The German word Paradebeispiel, which literally translates as ‘parade example’, is used to refer to a person or object that is the absolute embodiment of something.
Whether it’s a classmate who is the textbook example of a teacher's pet, or a newly passed law that is the epitome of good foreign policy, there is no shortage of Paradebeispiele in the world.
Just as a parade is loud and rather hard to miss, a Paradebeispiel is usually a glaringly obvious example of a certain concept or idea.
Parades such as the Carnival of Cultures in Berlin are as hard to miss as 'Paradebeispiele'. Photo: DPA
As parades are most often lively and fun events, the term is most often used in a positive sense: a hit album may be a Paradebeispiel for musical success, or a new building may be a Paradebeispiel for modern innovation.

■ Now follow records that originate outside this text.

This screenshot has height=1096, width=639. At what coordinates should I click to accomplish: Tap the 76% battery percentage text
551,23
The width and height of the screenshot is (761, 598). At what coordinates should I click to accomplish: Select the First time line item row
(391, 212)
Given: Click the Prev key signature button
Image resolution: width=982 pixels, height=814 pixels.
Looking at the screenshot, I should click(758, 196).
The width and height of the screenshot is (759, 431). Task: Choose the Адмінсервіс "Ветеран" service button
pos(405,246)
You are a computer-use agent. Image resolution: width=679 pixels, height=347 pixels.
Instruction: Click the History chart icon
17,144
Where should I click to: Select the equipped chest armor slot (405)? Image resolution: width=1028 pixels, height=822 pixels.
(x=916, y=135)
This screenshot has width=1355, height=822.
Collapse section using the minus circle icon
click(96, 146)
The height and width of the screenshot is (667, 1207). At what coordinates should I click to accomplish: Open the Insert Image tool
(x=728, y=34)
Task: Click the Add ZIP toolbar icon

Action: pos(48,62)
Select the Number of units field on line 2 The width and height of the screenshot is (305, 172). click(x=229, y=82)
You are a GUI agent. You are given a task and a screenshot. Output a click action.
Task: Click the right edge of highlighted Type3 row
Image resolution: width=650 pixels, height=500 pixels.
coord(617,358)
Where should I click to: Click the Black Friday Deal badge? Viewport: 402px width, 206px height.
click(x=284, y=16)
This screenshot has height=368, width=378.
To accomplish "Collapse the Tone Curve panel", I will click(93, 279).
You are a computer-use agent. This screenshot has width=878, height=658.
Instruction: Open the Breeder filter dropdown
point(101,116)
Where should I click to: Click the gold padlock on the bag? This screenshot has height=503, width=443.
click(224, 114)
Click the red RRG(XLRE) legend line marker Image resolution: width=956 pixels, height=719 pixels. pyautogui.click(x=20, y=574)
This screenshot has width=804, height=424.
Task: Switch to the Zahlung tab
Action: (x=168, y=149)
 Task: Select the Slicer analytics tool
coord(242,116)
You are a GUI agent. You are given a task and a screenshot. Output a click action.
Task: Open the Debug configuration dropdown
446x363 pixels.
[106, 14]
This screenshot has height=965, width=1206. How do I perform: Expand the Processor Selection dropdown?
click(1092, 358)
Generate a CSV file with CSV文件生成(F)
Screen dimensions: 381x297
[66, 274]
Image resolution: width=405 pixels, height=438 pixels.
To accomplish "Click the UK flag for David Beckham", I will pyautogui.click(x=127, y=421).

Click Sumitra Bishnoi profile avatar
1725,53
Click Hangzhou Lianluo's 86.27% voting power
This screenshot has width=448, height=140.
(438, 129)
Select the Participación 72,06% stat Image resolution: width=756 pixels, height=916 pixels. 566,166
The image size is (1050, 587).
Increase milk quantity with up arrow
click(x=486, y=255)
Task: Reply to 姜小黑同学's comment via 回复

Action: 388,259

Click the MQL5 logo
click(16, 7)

It can, however, also be used in a more negative way: some may say that socks and sandals are a Paradebeispiel for bad taste, or that a country’s government is a Paradebeispiel for failed leadership.
Similar English terms include ‘prime example’, ‘case in point’ or ‘textbook example’.
You will often also see people pointing to an object or person after making a statement and saying ‘Exhibit A’, suggesting that said object or person is perfect evidence for what they have just said.
So, if you ever find yourself being known as a Paradebeispiel for something, let’s hope it’s for one of your better qualities or achievements!